On the writing of Captain Alatriste:

I have always been drawn to the dangers and fascinations of 17th century Spain, to its narrow and poorly lit alleyways, its taverns, its brothels and its gambling dens, a time when Madrid was at the heart of a Europe at war, and the capital of the greatest empire in the world. It was an arrogant and proud Spain in which often a man earned a living with his sword. Recreating that panorama in a series of novels was both a challenge and an entertaining labor. The series owes as much to history books and the events of the period as it does to the swashbuckling novels I loved as a child-Dumas, Feval, Sabatini, and many other writers to which the North American cinema has paid due homage. I created a character and put myself into him, a politically incorrect adventurer, a soldier of the old Spanish tercios, a sword for hire who nonetheless maintained a code of honor regarding certain behaviors and certain friendships. Thus was Captain Alatriste born.

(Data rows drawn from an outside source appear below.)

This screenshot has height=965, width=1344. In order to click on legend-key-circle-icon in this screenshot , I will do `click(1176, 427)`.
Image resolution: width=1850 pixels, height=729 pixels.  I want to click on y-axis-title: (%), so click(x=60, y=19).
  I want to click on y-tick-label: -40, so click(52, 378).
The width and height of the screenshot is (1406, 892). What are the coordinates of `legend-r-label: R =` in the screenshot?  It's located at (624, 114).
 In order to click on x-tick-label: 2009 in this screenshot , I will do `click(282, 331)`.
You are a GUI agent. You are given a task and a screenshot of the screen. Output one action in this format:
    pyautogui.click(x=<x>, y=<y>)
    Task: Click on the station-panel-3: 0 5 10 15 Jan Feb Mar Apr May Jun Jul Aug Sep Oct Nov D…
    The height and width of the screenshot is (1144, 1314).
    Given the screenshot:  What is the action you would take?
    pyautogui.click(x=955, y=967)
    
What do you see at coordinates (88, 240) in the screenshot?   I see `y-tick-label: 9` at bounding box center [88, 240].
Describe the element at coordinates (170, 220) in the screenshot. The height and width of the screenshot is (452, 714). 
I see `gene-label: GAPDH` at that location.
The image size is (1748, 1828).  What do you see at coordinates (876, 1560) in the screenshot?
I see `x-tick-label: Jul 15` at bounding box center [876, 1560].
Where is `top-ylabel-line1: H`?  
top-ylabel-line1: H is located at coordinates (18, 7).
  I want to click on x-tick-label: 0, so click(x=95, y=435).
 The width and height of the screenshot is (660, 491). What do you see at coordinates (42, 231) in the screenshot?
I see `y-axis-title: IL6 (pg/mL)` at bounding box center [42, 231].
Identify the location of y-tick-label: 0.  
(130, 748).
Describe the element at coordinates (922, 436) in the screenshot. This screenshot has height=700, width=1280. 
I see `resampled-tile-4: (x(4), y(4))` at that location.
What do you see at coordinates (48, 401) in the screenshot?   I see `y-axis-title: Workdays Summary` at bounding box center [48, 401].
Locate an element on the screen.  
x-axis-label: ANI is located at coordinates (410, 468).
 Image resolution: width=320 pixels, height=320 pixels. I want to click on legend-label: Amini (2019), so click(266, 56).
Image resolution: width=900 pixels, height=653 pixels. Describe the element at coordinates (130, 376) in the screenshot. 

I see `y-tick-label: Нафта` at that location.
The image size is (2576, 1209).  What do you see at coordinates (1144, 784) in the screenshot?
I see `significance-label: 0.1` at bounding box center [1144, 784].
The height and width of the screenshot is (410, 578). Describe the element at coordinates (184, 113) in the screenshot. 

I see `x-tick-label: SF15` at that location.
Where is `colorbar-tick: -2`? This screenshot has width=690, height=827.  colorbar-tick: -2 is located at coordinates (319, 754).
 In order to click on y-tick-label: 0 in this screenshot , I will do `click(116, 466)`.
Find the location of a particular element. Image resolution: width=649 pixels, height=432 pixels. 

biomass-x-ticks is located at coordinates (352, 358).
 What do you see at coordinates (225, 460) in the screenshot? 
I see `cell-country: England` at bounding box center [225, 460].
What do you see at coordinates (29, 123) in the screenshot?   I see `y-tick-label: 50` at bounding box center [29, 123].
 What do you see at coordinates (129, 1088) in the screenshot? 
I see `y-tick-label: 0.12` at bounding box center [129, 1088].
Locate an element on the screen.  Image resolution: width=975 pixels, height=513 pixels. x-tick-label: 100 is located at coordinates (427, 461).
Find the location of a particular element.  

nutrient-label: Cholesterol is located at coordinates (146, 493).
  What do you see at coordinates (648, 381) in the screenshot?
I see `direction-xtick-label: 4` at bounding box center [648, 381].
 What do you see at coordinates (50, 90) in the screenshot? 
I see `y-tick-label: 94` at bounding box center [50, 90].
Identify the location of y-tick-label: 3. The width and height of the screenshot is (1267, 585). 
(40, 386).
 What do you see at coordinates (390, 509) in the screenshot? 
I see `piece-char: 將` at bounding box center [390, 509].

To my surprise, what was initially intended to be a few popular novels became a publishing phenomenon in Spain. Four million copies of the five titles thus far in print have been sold, and this year a graphic novel and the film currently in production will expand the audience. The reason for the success of these novels among students, young readers, readers of all ages, could be that despite their basis in historical adventure, they are a world apart from the topics of today's novels for youth, recapturing the values of dignity, valor, and the harsh solitude imposed upon the hero confronting the hostile landscape of life.

In Madrid, tours have been organized that lead tourists through what city officials have dubbed "Captain Alatriste's Madrid." When I myself stroll through those old neighborhoods, I can't help feeling that around any corner I might come upon slender figure of that taciturn Diego Alatriste, see the glimmer of the sword of his mortal enemy, the Italian Gualterio Malatesta, hear the great Velazquez's Andalusian accent, listen to actors reciting lines from Lope de Vega or Calderón in El Príncipe, the famous open air theater of the time, performances that sometimes were ended by actual sword play, or walk into a tavern and find the poet Quevedo composing verses between sword fights, flirtations, and bottles of wine.

Erasing the boundary between history and fiction, and in the end being unable to differentiate between the real and the imagined, is a source of particular pleasure for the author. After all, that is why I write novels.